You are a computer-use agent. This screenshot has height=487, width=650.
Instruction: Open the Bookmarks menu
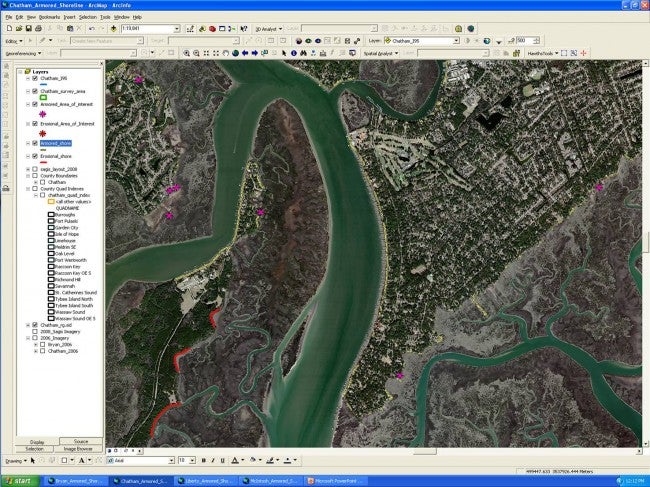coord(49,17)
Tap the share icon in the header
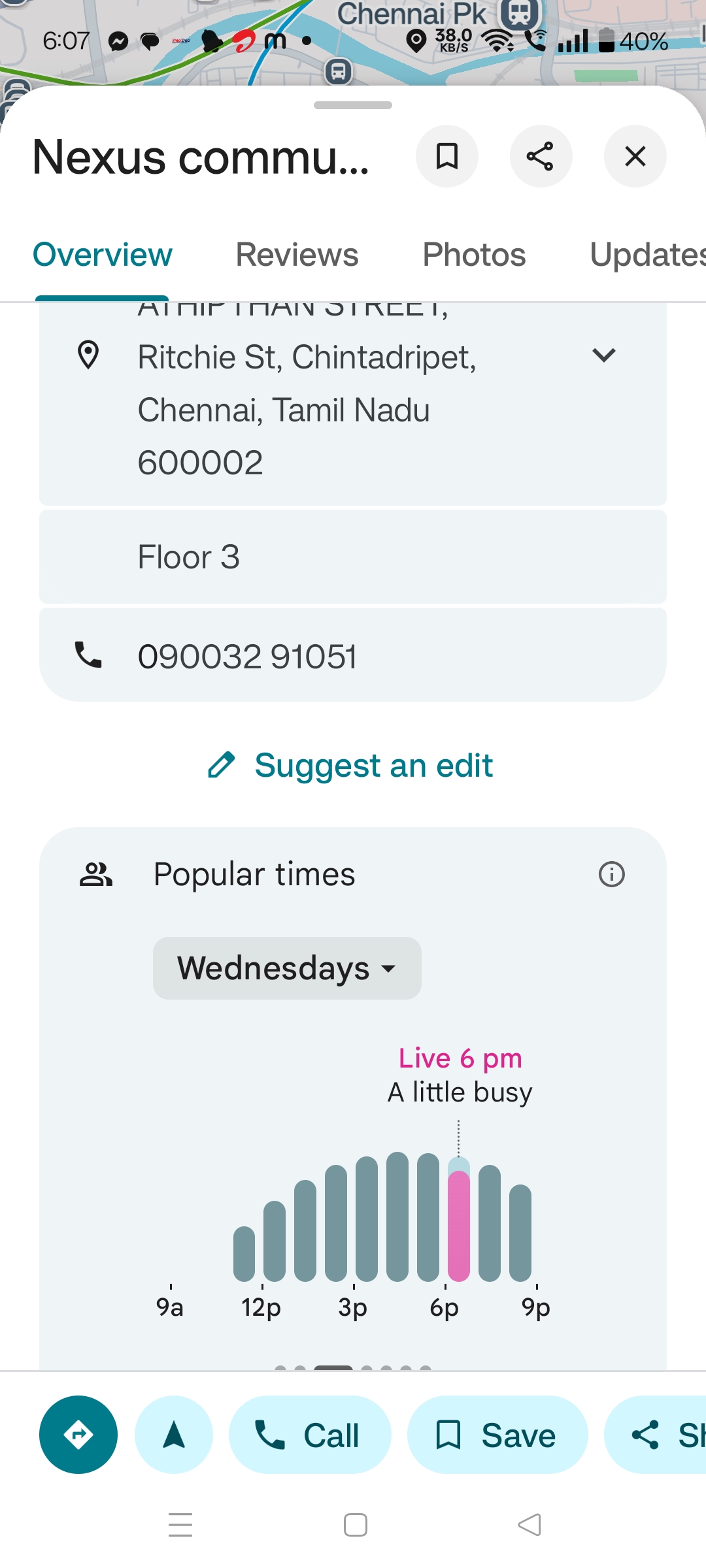 [x=541, y=156]
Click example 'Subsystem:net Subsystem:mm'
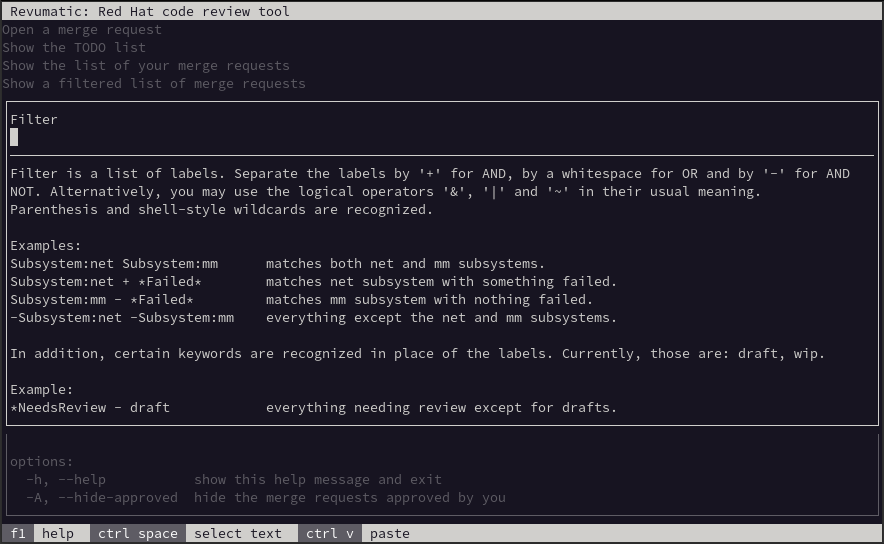Screen dimensions: 884x544 tap(114, 264)
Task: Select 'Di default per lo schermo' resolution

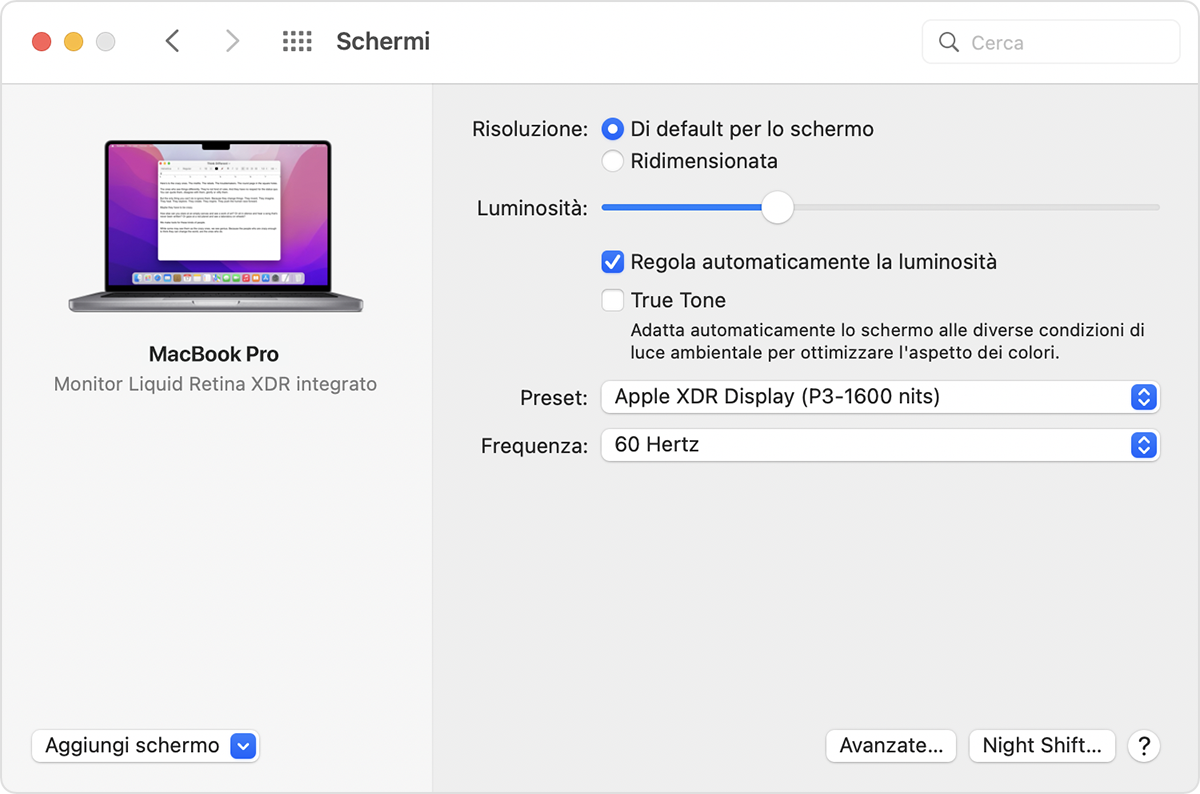Action: tap(613, 129)

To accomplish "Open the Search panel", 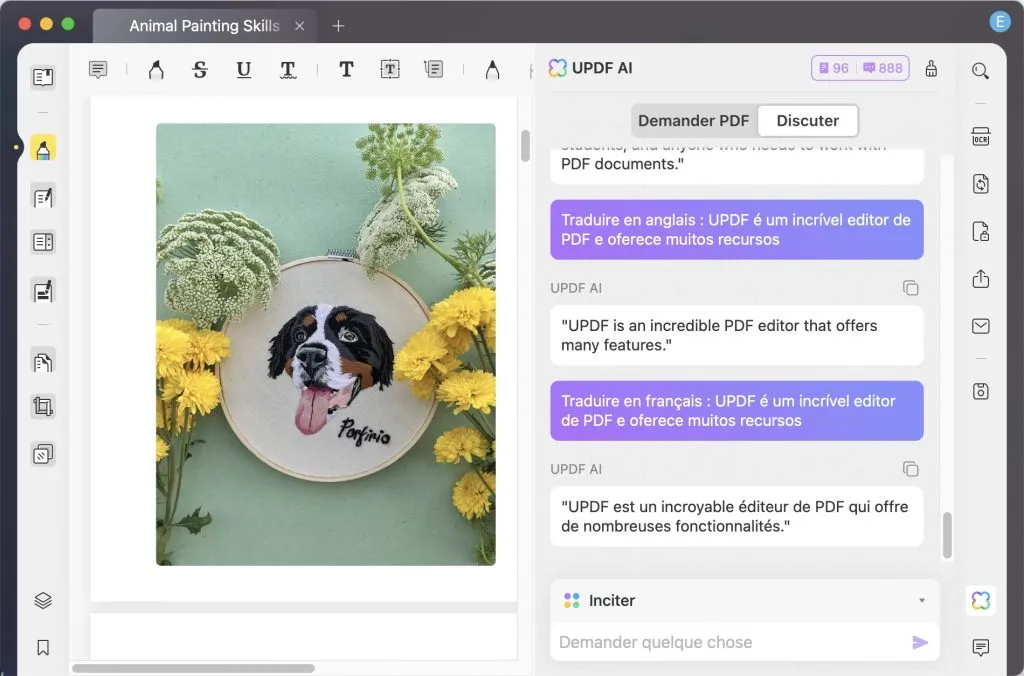I will tap(981, 70).
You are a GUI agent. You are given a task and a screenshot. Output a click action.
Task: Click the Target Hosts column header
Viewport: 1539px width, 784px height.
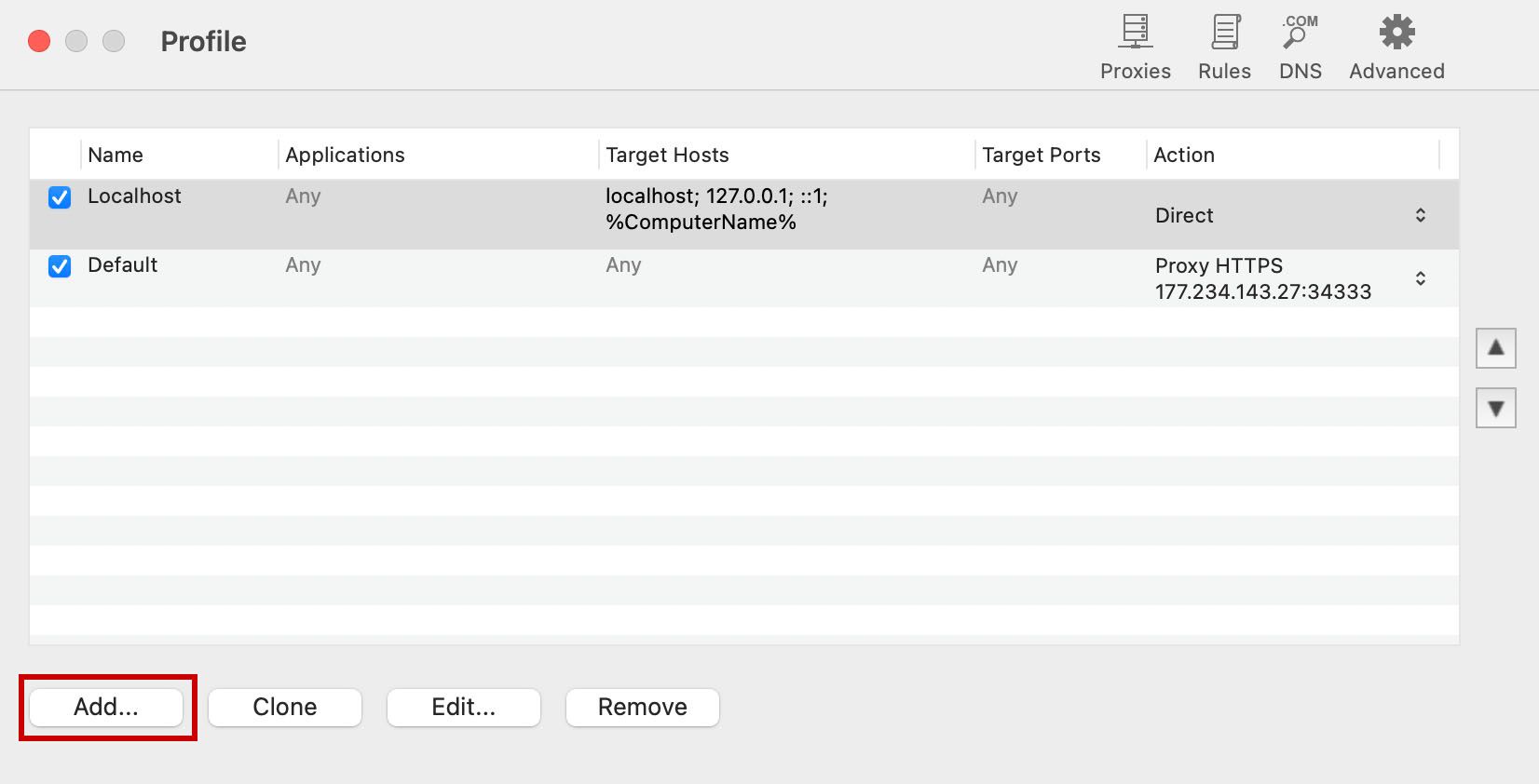[x=667, y=155]
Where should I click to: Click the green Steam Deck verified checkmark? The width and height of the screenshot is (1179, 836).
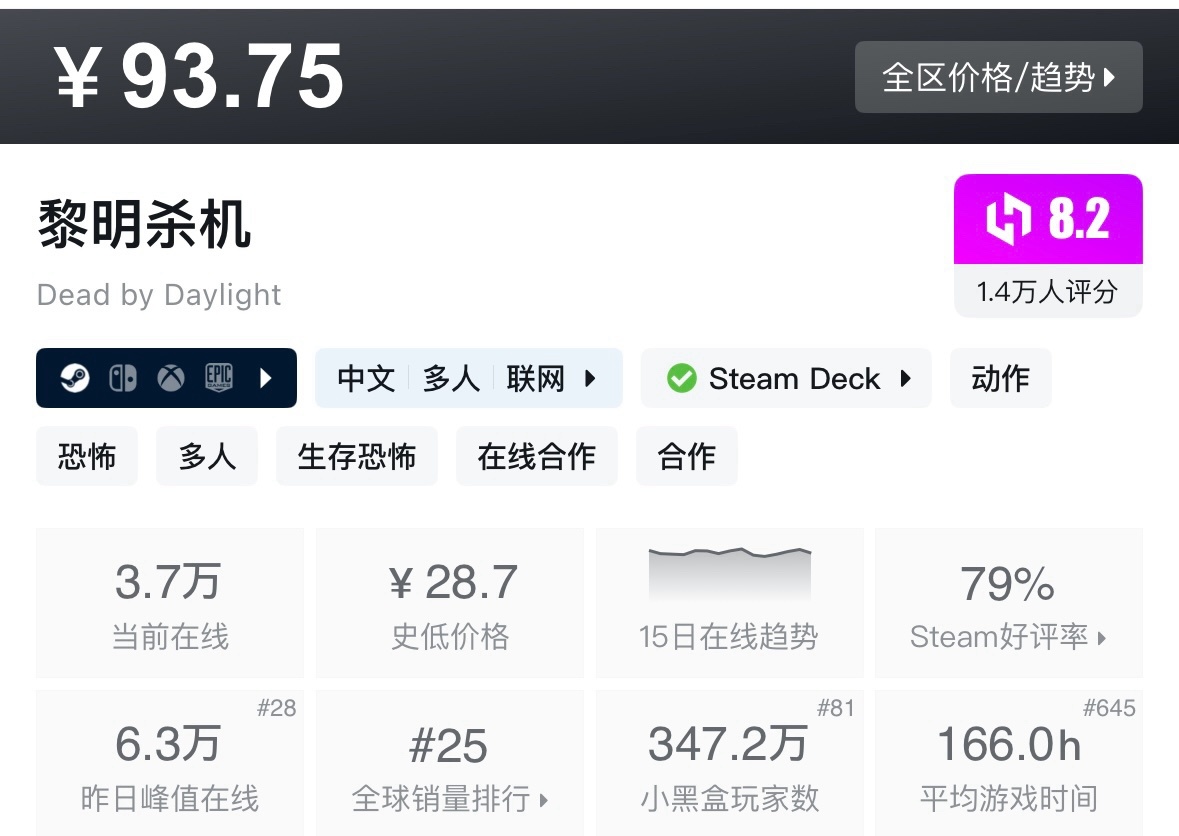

* WHAT YOU HAVE TO DO: Pull out every line in the material above where "screenshot" occurs.

* FINISHED EXERCISE:
You are a computer-use agent. This screenshot has height=487, width=650.
You are a GUI agent. You are given a task and a screenshot. Output a click action.
Where should I click to: Click the green Steam Deck verified checkmark? The width and height of the screenshot is (1179, 836).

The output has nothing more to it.